Mammals engaging in agonistic behavior never initiate an attack with 
their rear ends.  They would rather see where they're going, so they face 
their opponent.  Aggressive behavior includes mainly biting and shoving, 
both of which are done best with the head.  Equines may get cross-wise to 
each other enough to kick in the heat of battle, but they do not kick 
during initial aggression.  When an animal senses it has lost the battle, 
it will "turn tail," and kick as it is running away.  This is defensive 
behavior, not aggressive.  An established underdog may turn its rear to 
an aggressor initially, but this is also defensive, and the attacker is 
coming head first.

Some animals on the run will wedge themselves head-first into 
semi-enclosed spaces, exposing only their rear ends, and kick to defend 
themselves.  This is partly because the hindquarters can take a lot of 
punishment without suffering a disabling injury [I neglected to ask Ron 
what animals this is].

Birds also turn tail only when retreating from a fight or predator.  The 
hope is that the attacker will get nothing more than a mouthful of 
feathers.  Of course, lizards do the same thing, and some can "sacrifice" 
the greater part of the tail to preserve the rest of the body.  
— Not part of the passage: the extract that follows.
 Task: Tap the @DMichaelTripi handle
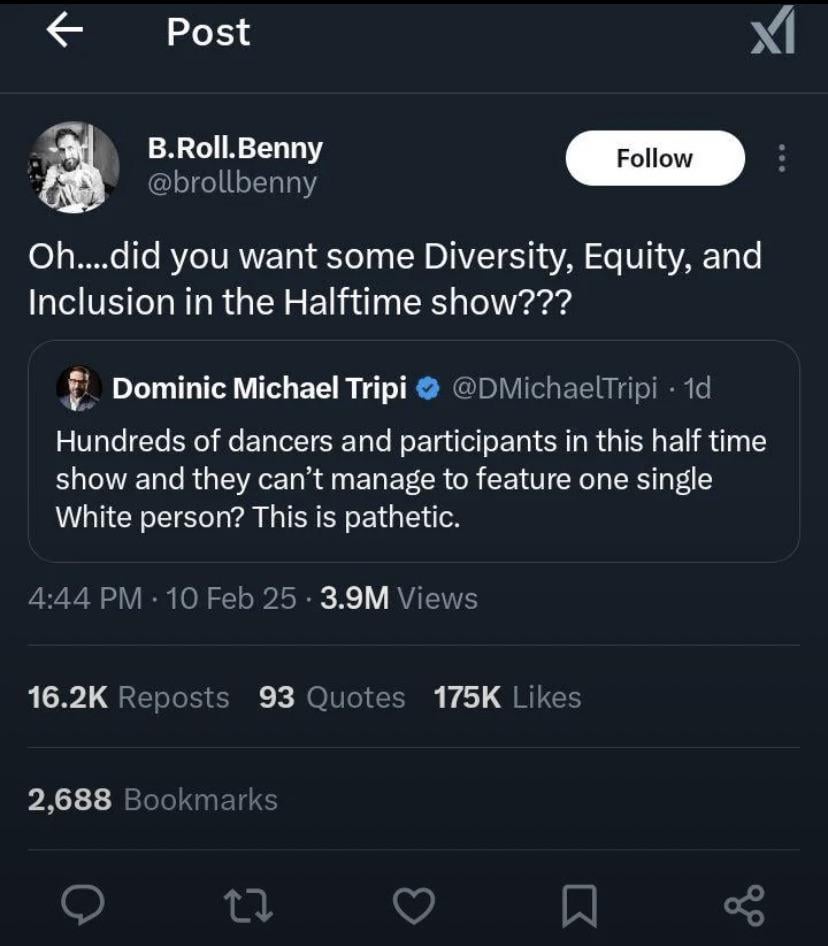554,389
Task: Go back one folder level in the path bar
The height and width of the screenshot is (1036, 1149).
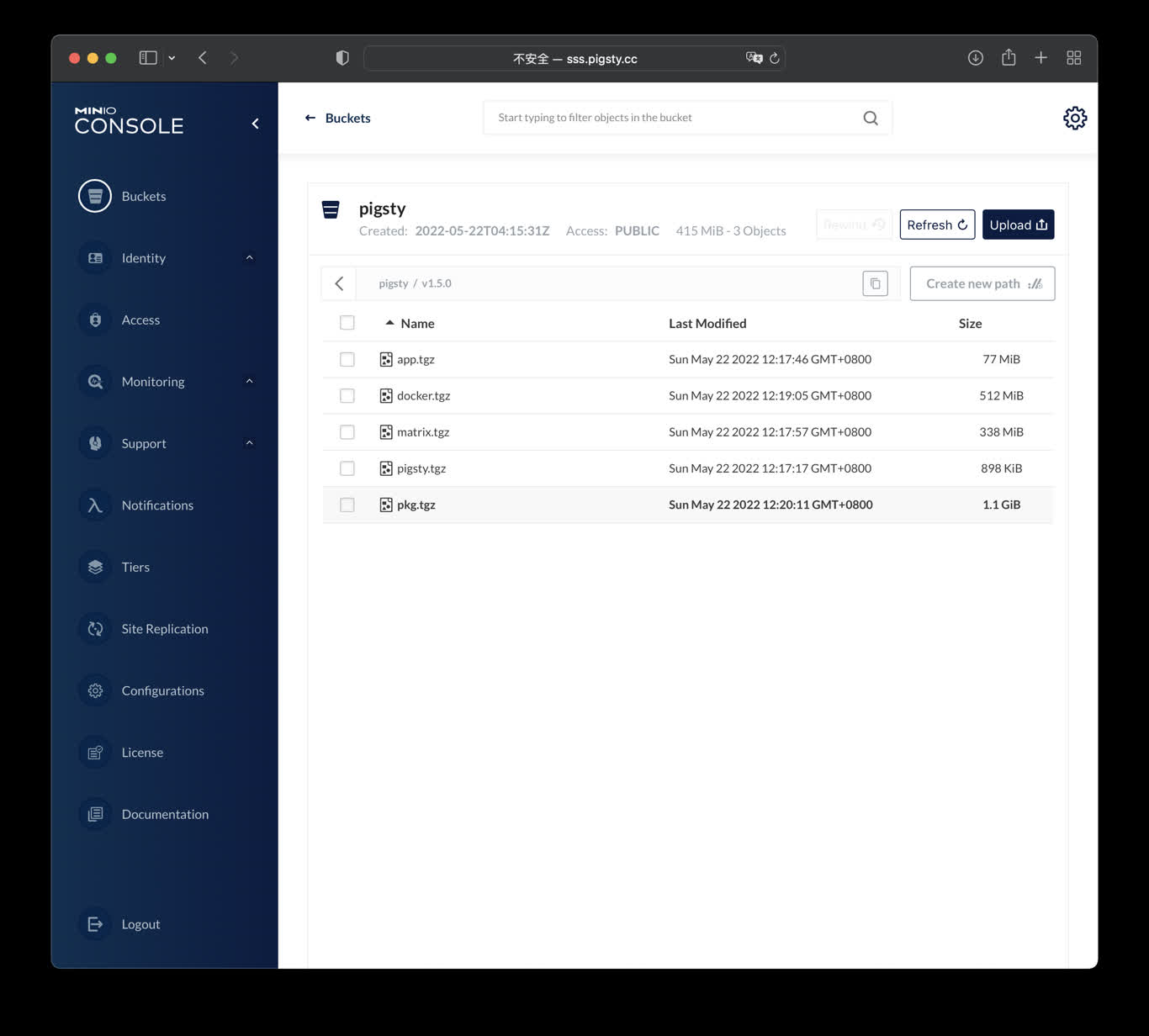Action: point(339,283)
Crocodilians may attack with their tails, but they stay facing their 
opponents or prey, whipping their tails forward.  The obvious anatomical 
differences indicate that this is not a good analogy for ankylosaurs.

These observations suggest that, contrary to Rob's position, the analogy 
with mammals and other animals should be that ankylosaurs used their tail 
clubs only when fleeing, whether from each other or a predator.  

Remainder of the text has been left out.